In case you have scrupulously avoided this blog for the past couple weeks and missed it, Part 1 of this mammoth super-post talked about the general principles applicable to pairing wine with chocolate and made some guesses as to which wines might make winning choco-combos; Part 2 put three dry red wines to a taste test only to see all of them fail more or less miserably; and tonight’s Part 3 moves away from dinner wines and reveals whether dessert wines (and a beer, for good measure) fared any better with dark chocolate at the tasting night I held with wine friends Brian, Tyler and Farrell earlier this week.  In parallel with this PnP saga, Victoria Kaye, the chocolate distributor who put the wheels in motion on this train of thought by sending me a care package of free Xocai brand chocolates with instructions to wine-match as I saw fit, has been providing the chocolate’s perspective on this whole thing on her blog XoXoXocai — click here for her reaction on the first part of the Pop & Pour taste test, which includes some tasting notes on the various chocolates that gave themselves up for a good gastronomic cause.
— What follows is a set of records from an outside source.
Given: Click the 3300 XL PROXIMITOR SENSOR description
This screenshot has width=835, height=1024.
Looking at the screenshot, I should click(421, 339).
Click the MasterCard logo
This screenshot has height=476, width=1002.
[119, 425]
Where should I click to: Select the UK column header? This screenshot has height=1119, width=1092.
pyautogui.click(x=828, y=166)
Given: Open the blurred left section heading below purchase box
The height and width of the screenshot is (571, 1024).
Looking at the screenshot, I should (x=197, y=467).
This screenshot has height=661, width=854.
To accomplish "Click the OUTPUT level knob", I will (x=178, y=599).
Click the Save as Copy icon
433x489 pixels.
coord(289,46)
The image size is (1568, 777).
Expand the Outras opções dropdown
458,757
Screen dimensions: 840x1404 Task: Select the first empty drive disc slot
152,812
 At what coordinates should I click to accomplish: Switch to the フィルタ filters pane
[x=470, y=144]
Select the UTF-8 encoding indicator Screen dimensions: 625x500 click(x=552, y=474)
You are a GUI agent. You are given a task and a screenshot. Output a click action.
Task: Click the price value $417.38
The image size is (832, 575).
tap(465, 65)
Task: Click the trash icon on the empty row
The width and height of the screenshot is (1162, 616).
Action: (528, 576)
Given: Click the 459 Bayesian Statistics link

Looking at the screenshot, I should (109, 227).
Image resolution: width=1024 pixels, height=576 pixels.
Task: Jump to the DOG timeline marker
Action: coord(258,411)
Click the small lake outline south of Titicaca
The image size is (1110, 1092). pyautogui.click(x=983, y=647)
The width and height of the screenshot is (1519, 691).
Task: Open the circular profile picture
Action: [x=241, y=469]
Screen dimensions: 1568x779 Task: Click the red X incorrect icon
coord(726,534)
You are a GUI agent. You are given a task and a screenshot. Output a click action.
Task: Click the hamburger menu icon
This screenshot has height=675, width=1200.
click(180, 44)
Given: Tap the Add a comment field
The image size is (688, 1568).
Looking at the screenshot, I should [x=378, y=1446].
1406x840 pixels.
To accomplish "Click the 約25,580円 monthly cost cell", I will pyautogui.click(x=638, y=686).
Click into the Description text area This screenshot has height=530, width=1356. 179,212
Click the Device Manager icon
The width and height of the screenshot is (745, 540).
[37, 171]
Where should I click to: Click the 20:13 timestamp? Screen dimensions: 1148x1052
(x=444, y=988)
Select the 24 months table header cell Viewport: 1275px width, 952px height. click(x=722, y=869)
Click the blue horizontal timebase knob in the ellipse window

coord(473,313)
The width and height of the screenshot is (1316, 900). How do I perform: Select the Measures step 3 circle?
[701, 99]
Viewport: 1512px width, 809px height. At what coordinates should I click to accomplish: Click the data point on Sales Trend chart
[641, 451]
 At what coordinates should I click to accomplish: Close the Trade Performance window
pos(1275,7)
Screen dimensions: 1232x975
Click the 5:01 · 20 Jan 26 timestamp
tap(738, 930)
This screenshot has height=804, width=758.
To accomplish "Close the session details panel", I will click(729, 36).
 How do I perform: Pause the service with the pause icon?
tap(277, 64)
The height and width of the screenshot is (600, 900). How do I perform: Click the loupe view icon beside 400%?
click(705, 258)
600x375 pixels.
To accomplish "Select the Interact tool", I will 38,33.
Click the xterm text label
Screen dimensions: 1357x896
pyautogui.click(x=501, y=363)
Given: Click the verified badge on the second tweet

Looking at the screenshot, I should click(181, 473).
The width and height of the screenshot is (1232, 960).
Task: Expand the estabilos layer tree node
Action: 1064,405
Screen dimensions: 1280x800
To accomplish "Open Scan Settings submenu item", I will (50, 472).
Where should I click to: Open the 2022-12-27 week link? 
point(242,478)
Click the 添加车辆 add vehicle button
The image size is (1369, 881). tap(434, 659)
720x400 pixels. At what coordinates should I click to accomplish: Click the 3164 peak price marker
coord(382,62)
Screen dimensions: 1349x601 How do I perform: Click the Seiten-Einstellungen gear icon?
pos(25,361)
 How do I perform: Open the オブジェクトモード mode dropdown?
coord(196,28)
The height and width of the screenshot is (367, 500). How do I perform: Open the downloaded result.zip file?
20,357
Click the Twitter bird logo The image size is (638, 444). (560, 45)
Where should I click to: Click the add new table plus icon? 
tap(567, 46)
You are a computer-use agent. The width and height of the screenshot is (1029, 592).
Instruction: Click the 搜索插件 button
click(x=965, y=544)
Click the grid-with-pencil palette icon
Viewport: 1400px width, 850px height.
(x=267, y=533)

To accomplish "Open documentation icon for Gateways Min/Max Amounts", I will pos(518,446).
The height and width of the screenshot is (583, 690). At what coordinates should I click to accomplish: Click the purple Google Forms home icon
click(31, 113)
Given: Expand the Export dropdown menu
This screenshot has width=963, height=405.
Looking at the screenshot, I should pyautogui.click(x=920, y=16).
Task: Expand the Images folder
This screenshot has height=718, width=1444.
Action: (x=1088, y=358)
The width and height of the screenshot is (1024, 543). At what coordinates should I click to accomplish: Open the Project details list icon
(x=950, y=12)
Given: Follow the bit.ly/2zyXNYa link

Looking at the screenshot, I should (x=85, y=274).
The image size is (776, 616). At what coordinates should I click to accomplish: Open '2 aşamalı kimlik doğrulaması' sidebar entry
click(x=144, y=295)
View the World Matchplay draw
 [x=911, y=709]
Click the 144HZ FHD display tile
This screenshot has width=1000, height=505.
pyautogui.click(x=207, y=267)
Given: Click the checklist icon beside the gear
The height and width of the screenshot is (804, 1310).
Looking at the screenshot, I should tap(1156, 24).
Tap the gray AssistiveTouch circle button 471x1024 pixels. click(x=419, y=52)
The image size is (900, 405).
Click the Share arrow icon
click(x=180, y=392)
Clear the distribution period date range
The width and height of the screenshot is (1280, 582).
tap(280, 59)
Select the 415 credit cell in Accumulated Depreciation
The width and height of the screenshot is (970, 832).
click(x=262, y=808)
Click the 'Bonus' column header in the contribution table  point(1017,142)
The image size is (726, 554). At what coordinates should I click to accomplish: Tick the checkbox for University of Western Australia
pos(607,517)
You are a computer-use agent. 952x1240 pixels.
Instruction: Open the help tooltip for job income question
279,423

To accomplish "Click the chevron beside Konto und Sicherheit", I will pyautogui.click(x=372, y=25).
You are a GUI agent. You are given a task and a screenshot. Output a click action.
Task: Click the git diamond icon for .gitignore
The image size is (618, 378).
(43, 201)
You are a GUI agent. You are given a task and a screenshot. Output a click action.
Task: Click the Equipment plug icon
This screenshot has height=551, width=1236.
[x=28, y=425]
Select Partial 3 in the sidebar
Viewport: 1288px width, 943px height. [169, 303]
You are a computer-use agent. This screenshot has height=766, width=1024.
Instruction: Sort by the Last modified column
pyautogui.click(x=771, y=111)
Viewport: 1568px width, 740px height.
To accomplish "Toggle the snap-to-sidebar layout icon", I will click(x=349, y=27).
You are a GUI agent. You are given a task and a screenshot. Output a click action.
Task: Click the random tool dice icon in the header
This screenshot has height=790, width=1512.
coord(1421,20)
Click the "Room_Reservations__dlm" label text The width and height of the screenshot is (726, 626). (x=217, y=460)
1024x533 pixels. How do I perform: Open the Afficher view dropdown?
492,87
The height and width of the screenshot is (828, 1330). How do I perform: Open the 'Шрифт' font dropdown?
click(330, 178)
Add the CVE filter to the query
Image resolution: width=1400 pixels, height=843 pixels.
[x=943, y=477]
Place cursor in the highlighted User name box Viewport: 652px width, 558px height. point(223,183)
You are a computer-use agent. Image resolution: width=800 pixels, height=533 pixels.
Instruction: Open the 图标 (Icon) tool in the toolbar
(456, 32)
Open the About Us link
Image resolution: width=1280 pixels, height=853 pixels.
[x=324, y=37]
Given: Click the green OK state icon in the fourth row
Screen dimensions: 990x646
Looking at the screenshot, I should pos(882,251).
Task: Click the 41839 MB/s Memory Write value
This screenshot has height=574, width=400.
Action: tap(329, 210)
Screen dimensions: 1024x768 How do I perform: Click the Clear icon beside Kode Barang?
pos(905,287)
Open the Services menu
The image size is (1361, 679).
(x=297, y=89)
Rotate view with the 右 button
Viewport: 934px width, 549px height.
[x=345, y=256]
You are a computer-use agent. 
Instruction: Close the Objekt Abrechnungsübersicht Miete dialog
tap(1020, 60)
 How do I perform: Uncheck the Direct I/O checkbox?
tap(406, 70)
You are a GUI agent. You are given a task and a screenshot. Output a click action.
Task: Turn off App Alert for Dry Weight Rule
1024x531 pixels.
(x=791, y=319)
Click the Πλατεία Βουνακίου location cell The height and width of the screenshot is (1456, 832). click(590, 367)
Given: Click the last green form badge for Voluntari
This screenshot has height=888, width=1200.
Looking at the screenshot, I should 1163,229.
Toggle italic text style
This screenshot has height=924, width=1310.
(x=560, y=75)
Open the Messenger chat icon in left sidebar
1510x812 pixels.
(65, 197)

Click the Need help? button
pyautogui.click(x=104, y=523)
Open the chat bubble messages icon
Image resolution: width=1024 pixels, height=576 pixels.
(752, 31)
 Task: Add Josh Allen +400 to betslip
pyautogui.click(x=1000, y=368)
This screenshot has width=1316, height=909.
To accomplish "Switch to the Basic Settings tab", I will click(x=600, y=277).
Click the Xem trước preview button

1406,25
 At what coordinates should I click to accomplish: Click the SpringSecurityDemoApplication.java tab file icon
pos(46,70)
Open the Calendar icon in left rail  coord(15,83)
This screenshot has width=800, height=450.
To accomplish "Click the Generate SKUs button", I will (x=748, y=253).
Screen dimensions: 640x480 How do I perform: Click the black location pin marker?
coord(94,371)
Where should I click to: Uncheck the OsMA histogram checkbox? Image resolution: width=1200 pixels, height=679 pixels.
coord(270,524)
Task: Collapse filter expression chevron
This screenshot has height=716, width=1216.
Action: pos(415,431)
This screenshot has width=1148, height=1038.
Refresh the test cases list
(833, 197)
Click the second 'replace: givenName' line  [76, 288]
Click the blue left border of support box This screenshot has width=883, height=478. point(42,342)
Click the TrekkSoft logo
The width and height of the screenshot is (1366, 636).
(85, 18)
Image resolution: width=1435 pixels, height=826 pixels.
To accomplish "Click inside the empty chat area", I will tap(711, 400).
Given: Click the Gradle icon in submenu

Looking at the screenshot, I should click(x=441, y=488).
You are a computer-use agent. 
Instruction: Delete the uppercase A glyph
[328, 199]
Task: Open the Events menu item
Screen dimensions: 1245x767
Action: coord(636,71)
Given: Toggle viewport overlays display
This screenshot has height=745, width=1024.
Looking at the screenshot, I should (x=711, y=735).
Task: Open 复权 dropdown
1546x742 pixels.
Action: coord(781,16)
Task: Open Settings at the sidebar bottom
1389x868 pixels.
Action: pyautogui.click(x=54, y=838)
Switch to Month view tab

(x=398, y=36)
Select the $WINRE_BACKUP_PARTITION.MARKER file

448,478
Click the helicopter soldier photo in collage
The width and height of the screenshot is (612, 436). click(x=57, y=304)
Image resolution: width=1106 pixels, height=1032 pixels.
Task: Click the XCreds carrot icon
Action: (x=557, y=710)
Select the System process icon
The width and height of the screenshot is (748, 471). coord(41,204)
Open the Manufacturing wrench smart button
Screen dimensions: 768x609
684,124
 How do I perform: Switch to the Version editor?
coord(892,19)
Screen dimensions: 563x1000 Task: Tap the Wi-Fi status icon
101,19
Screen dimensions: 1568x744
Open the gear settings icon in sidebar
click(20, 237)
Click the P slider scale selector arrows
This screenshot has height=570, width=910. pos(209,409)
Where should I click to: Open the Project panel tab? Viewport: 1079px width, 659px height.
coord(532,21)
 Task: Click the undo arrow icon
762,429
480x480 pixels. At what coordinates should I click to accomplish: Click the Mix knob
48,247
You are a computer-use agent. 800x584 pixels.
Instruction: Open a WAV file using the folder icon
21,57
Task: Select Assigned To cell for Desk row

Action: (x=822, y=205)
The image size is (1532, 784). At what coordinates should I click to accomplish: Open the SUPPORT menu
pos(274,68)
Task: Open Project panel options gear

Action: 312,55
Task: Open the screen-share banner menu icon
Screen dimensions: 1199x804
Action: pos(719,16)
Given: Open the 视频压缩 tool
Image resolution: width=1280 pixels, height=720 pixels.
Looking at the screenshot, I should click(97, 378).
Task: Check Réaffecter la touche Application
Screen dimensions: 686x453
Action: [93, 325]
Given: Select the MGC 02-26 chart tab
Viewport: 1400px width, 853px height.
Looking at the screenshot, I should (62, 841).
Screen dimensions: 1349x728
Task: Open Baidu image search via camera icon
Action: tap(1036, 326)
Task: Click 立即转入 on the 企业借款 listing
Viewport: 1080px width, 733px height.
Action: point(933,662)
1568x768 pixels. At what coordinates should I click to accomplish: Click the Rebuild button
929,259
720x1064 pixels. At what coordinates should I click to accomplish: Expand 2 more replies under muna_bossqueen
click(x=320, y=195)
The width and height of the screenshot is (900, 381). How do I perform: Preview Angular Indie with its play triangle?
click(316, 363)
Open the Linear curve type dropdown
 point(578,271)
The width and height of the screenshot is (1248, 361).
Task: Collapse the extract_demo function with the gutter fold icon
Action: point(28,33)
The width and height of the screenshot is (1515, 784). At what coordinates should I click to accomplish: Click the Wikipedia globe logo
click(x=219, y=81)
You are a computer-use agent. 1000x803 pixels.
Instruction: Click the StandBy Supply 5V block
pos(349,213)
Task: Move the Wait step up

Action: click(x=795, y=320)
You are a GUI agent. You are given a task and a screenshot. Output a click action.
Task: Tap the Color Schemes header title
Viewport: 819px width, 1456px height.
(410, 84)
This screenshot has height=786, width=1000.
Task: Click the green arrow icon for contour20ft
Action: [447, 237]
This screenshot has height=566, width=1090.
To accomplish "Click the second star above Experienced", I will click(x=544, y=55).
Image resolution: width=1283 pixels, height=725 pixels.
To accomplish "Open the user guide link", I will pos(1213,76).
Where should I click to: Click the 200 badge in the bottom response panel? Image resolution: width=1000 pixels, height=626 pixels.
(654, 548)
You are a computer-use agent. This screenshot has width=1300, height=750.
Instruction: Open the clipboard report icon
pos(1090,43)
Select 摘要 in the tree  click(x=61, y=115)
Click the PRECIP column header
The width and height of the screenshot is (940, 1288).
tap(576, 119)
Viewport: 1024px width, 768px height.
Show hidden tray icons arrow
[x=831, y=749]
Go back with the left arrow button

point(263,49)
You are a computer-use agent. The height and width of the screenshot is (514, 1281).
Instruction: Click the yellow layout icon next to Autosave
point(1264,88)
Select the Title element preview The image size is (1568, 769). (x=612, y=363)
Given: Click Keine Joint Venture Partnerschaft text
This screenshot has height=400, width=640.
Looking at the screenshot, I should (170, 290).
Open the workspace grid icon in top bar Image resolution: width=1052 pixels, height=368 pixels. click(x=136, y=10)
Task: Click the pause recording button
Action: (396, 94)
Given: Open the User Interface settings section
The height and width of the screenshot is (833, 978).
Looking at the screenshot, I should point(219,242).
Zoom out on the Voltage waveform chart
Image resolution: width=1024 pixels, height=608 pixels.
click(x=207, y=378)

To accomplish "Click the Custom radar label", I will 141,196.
Cork Ratings, Wines #1-5 (in order): 0.5/10, 2/10, 7/10, 4/10, 3/10. Not such a stellar lineup.

To refresh your memory, by the end of Part 2 of this post, Wines 1 through 3 were wishing that they had been passed over as candidates in this study:  the 2008 Alias Cabernet Sauvignon (Calfornia) was the worst of the bunch, netting a chocolate Compatibility Score of 25%; the 2005 Modern Wine Project Malbec (Washington) had fared (literally) twice as well but still barely scraped a passing grade at 51%; and the 2008 Colaneri Cabernet Franc (Niagara) proved to be the most polarizing wine of the night, attracting my fiery hatred and tasting like tomato soup but still (somehow) pulling out 50%.  Starting with Wine #4, we ditched the dry wines and moved to those sweeter reds that were initially predicted to be the best chocolate matchups.  It may have been that we were in a better mood after downing the three bottles of wine that preceded them, but the dessert wines did not disappoint. Read the rest of this entry »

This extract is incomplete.